そもそもこの映画のテーマは何なんだろう。1つは「仮想世界」と「現実世界」との狭間に生きる人たちの葛藤の様なものだろう。仮想世界の戦闘シーンは戦闘の恐ろしさと共に、活躍できる場という華やかなる人生がそこにある。だが、現実世界では食べ物にも住む場所にも困る、日々の生活も満足に出来ないような人たちである。そういうギャップを表現したいのかな?とも感じた。
でも、前述の通り私はネットワークゲームをしたことがない。して見たいな〜と思うことはあるんだが、それが向いていないこともよく判っている。時間もなければ根気もないからである。もちろんゲームとしてはやったらハマるだろうな〜という感覚はあるんだが、結果的にやらないまま今に至っている。たぶん、今後もやらないんじゃないかと思う。
そんな私だからそう思っちゃったのかもしれないが、この映画はそういうゲームをやったことない人はまず置いてきぼりだよな?という感じがした。
そしてラストである。この映画は基本的にモノトーンというか暗い映像で表現されている。それはラストへの伏線であるんだが、結果的にラストで主人公の彼女が見たものは「現実社会」である。ゲームの世界に住んでいた彼女が最後に選んだ道とは「リセットの許されない世界」・・・つまり「現実」だという事なのだ。

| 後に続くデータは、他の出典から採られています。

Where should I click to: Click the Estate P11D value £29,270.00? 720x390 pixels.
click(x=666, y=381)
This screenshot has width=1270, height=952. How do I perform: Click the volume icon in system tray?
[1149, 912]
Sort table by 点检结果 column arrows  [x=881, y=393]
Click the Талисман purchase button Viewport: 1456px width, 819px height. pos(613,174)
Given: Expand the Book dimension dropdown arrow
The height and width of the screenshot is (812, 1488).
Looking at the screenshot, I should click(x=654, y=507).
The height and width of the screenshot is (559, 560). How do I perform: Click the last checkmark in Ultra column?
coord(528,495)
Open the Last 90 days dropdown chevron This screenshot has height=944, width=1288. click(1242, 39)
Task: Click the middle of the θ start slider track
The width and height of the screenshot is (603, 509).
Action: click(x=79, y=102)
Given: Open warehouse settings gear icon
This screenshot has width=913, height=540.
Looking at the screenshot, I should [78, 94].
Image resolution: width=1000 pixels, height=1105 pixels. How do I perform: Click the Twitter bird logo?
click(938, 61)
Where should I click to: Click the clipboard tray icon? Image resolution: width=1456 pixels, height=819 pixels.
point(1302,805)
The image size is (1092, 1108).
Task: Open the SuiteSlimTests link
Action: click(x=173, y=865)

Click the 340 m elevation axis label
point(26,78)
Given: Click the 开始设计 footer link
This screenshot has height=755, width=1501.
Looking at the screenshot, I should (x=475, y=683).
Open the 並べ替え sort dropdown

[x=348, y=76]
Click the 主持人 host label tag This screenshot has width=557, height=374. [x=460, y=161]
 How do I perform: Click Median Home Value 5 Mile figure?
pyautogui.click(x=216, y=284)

という事は一応理解したつもりなんだが、映像的なインパクトが強すぎてメッセージがよく伝わらないという気がしなくもない。そもそも「じゃぁ、さっきまで彼女が生きていた世界はどういう事?っていうかどこ行っちゃったの?」という疑問が沸き起こってしまうので、私のその解釈で合ってるの?という気がして他ならない。*1
押井守監督があえて実写にした理由はラストにあるんだとは思う。この部分をアニメでやってしまうと余計わからないからだ。でも、それでも、そもそもの客層としてこの映画の主人公たちに入り込めるかどうか?という人は限られているような気がする。
何となくマトリックスと比較されそうな世界観だが、ストーリーとラストでのテーマは若干違うという事はなんとなく記録しておきたい。忘れないうちに。
*1:そもそも彼女達は現実世界の中で仮想世界に住んでおり、その中で仮想のゲームを楽しんでいた(つまり夢)という事なのか?とかそういう事なのか?とか。エンドレス。